Shot in the beautiful Kashmir Valley, the film is primarily a compilation of the personal stories of a few ordinary transgender people and a transgender activist, woven into an interesting and coherent narrative. As it depicts the everyday life of the Valley’s transgender community, it attempts to place them within Kashmir’s complex social fabric. At the same time, it tries to tell the hidden story of the community and its afflictions that otherwise go unremarked.
Before watching this documentary, all this writer knew about this community’s presence in Kashmir was Reshma, who had become an overnight sensation due to his unique style of singing and dancing. Looking at the popularity of Reshma, one might think that transgender people live a life of dignity in the Kashmir Valley. One realises after watching this documentary that the reality is rather grim.
When it comes to Kashmir, it is very difficult to not let the conflict overshadow what are otherwise important issues. The significance of Trans Kashmir rests on the fact that it manages to maintain a balance between depicting one aspect of life vis-a-vis the conflict. While there can be no denying the intensity and impact of the conflict on the daily lives of people here, one needs to look beyond it to understand where the transgender community stands in Kashmiri society. Though the conflict has aggravated their suffering, there are many other problems that equally hamper their lives.
As the story moves forward, the protagonists talk about the various discriminations and ill treatments they face.

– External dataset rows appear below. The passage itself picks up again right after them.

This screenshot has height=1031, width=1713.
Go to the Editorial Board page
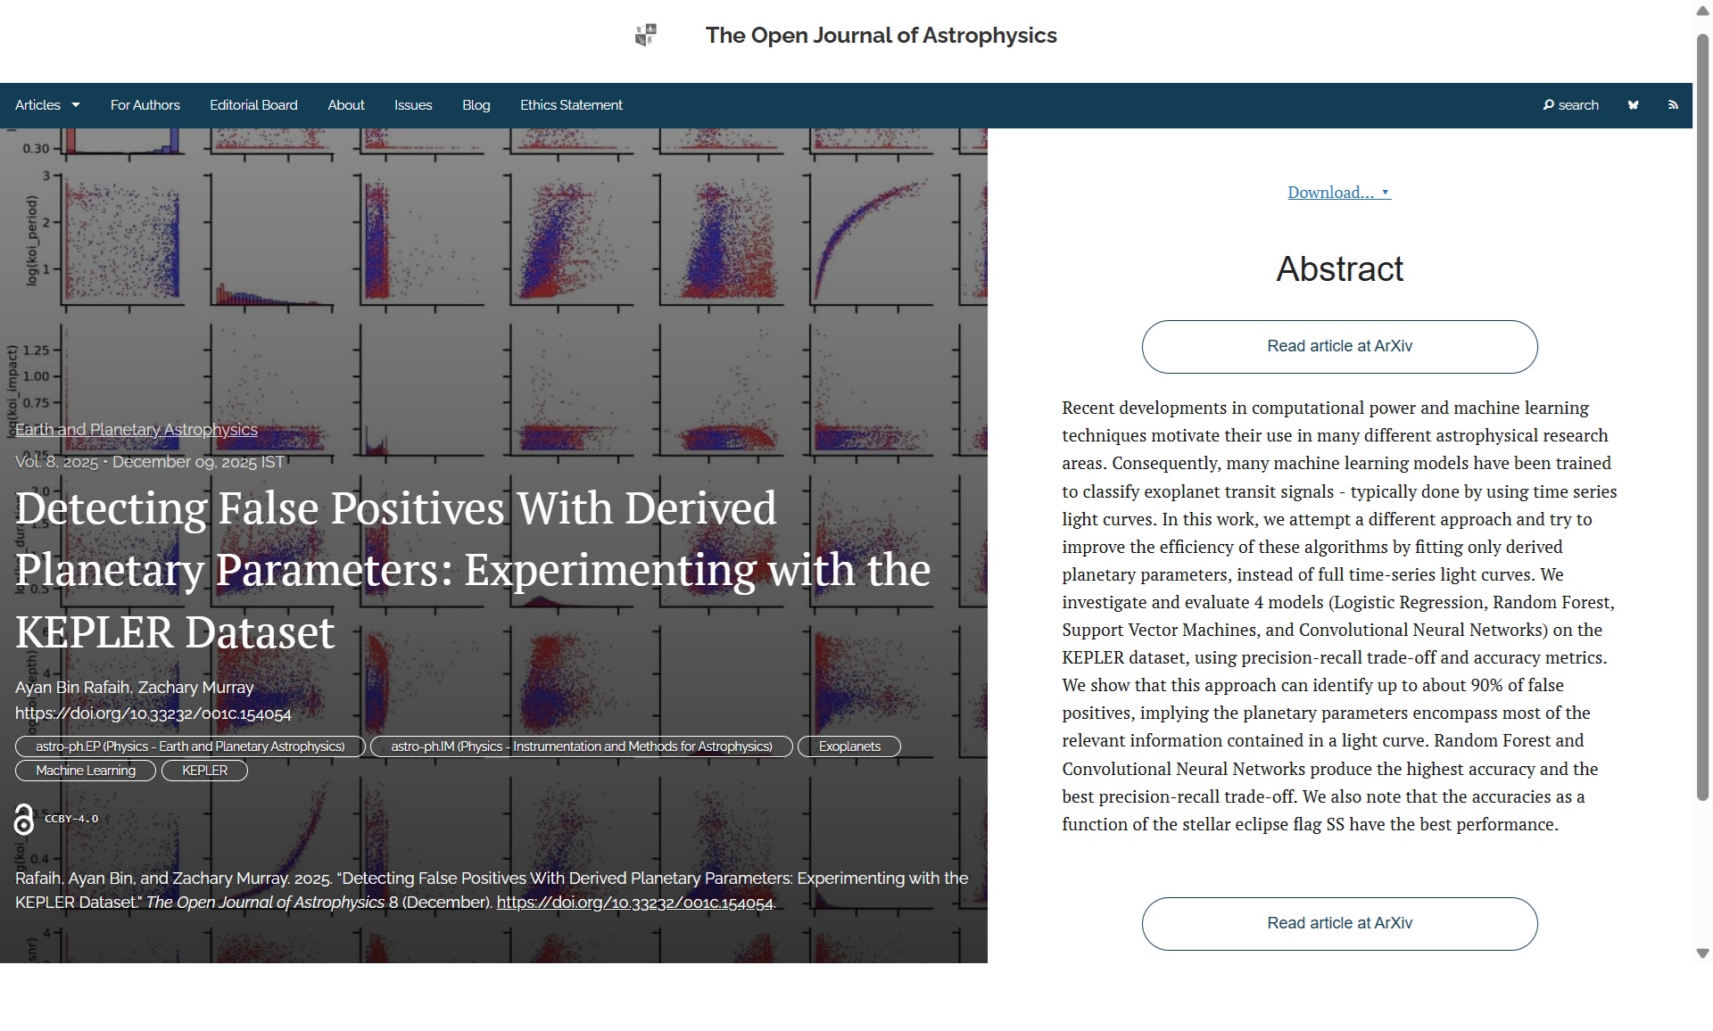pyautogui.click(x=253, y=105)
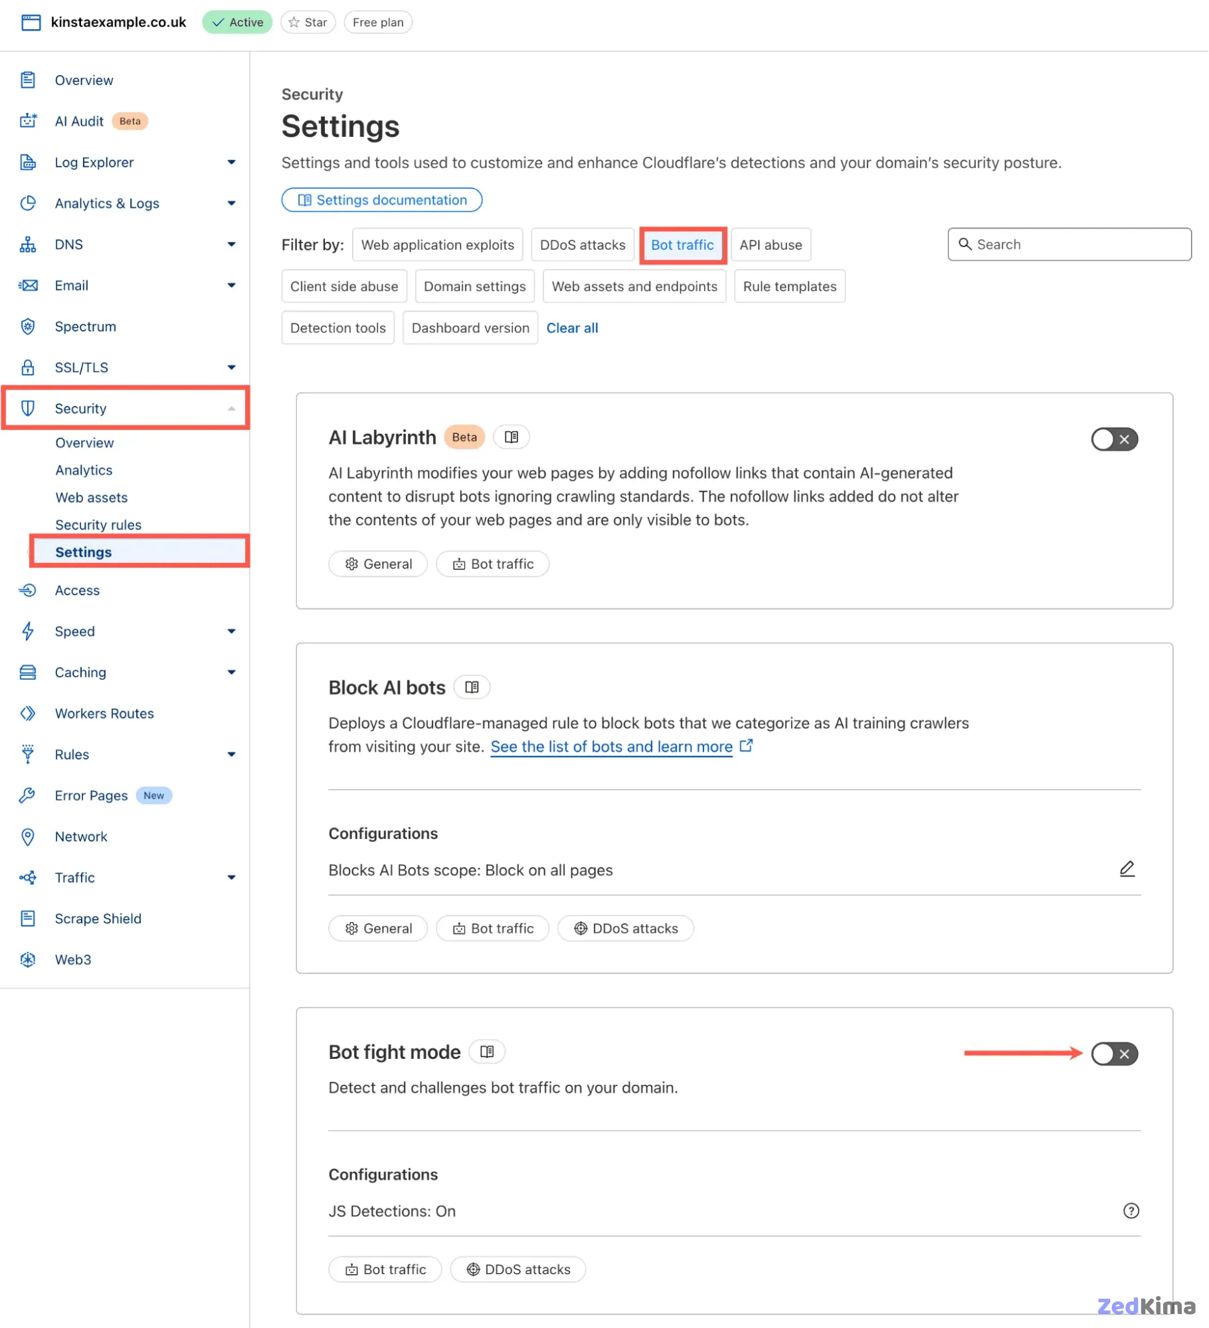Click the AI Audit sidebar icon

(x=28, y=121)
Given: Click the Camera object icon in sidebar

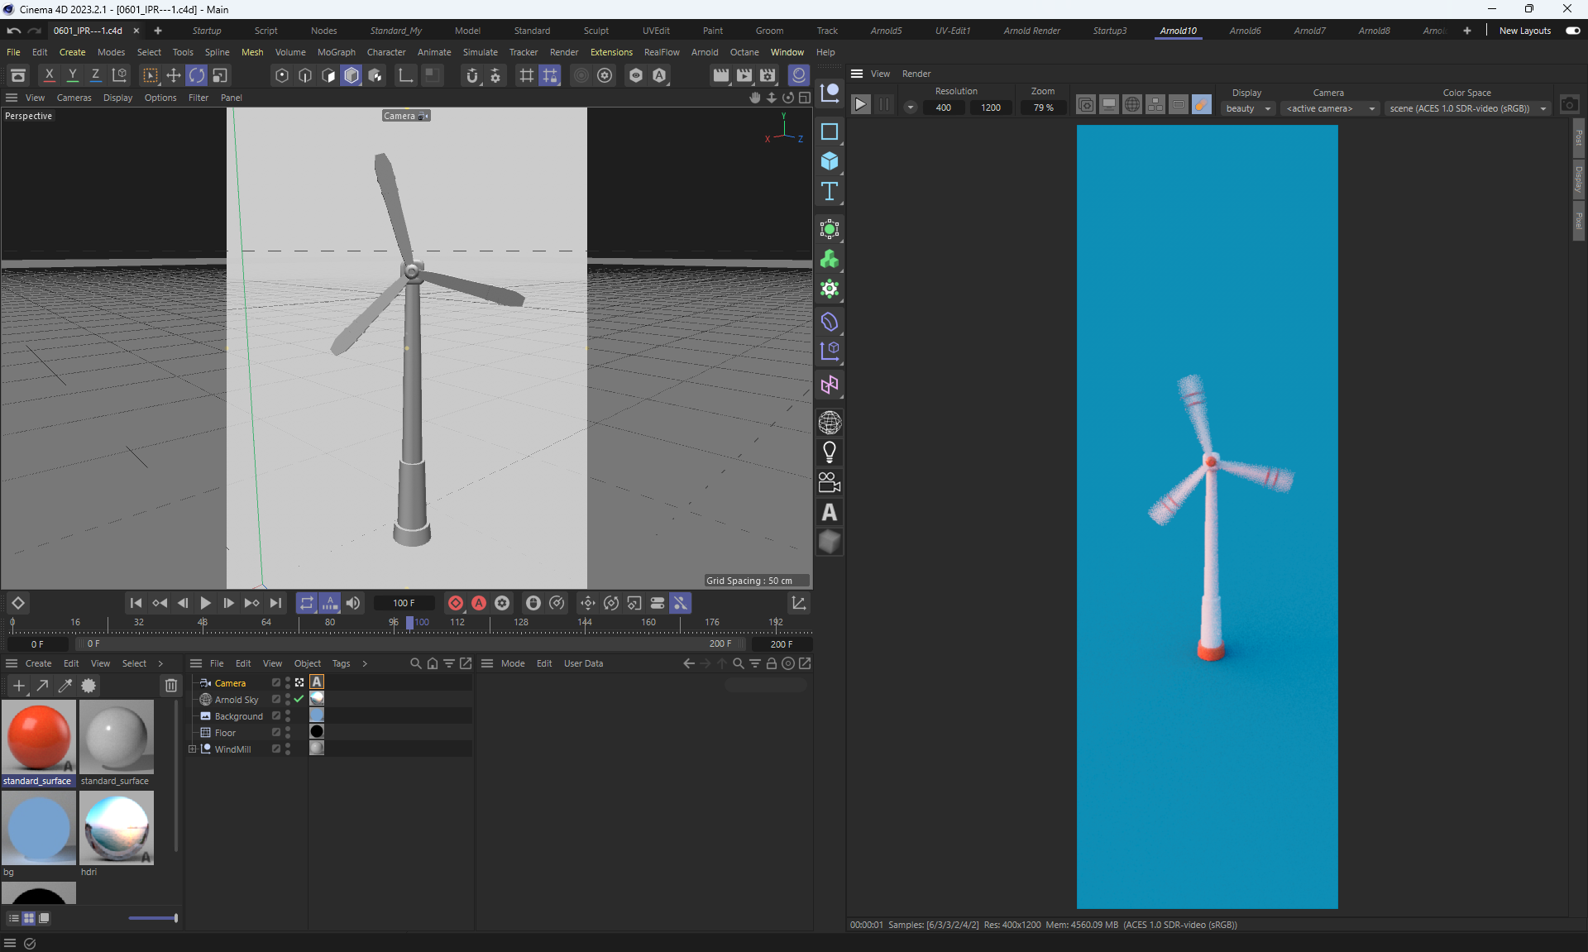Looking at the screenshot, I should [830, 482].
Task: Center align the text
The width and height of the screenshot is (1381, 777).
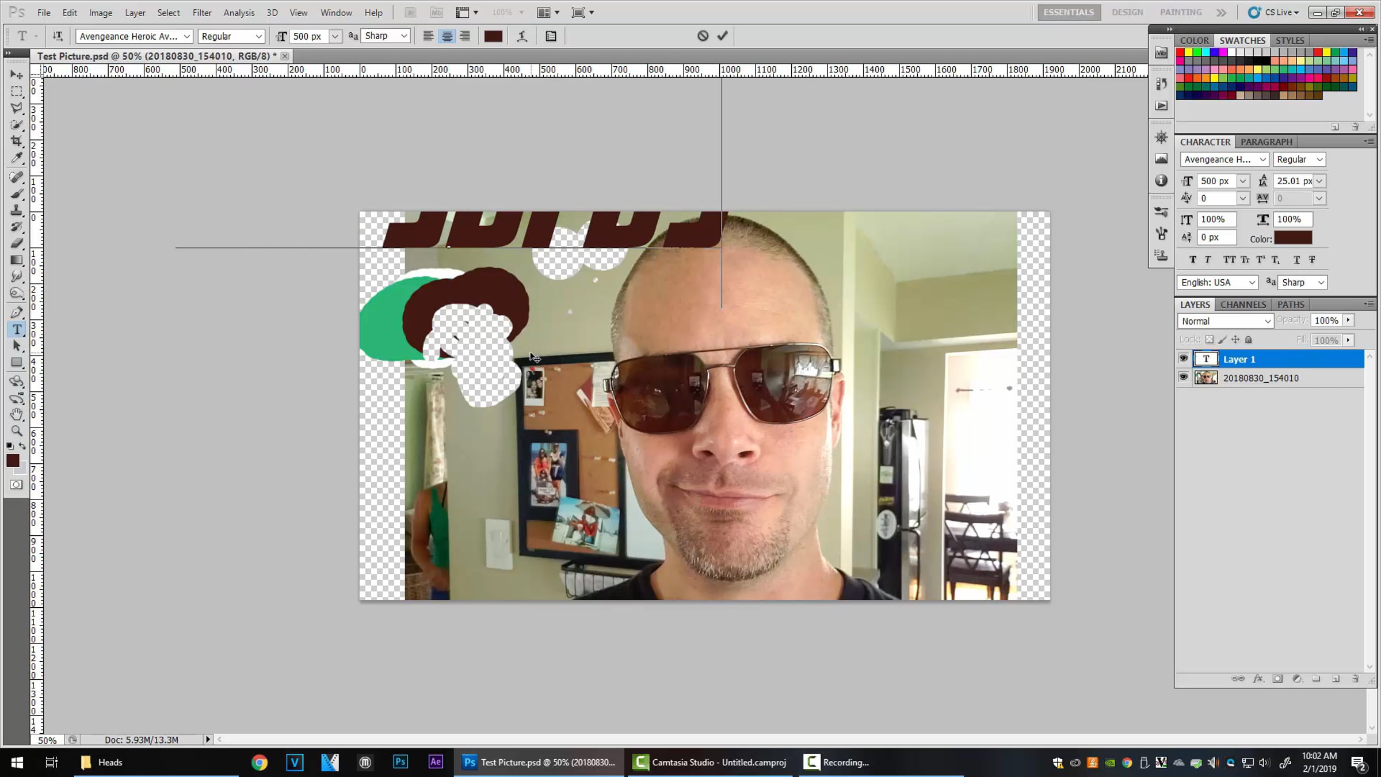Action: pos(447,36)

In one scene, Reshma recalls an incident where he was spat upon and manhandled by a passer-by. In another scene, transgender activist Aijaz Ahmad Bund highlights the attitude of the medical fraternity towards them. He recalls how a doctor had once recommended shock therapy for a transgender man. There are bureaucratic hassles as well, which are made worse by the low level of education in the community.
The chief among their daily struggles is one they face across the country: the lack of viable sources of livelihood. In the Valley, the community has traditionally earned a living through matchmaking, but now this vocation has been taken up by many other people, thus significantly reducing their prospects.
Another problem that comes up in the film is narrated by Shabnum, who talks about property rights and the troubles the community faces while laying claim to property that is rightfully theirs.
Specifically in relation to the conflict, Reshma recalls how they were once forced by the armed forces to sing and dance, which made them feel humiliated.
Trans Kashmir is a testament to the power of documentary film-making. While it sheds light on the struggles faced by Kashmir’s transgender community, it will also hopefully serve as a guide for academicians and policy-makers. But most importantly, it could help initiate change in social attitudes.
Hearing directly from those who have endured social exclusion, unemployment, and conflict provides a portrayal that simple narration can never match. The writing and editing are superb, propped up by immaculate cinematography. To take separate elements and lace them together the way Trans Kashmir requires some skill.
In one of its final sequences, the film mentions that in August 2017, the activist Aijaz Ahmad Bund filed a Public Interest Litigation in the High Court of Jammu and Kashmir seeking social and political inclusion of the hijra community, as no lawyer was willing to take up the case. It further sought their rehabilitation and recognition as a marginalised and vulnerable section of society. Even though the PIL is still lingering in the High Court, Bund continues to improve the lives of the transgender community through his NGO Sonzal Welfare Trust.
The film thus ends on a note of hope. Hope that one day the community will indeed get its due.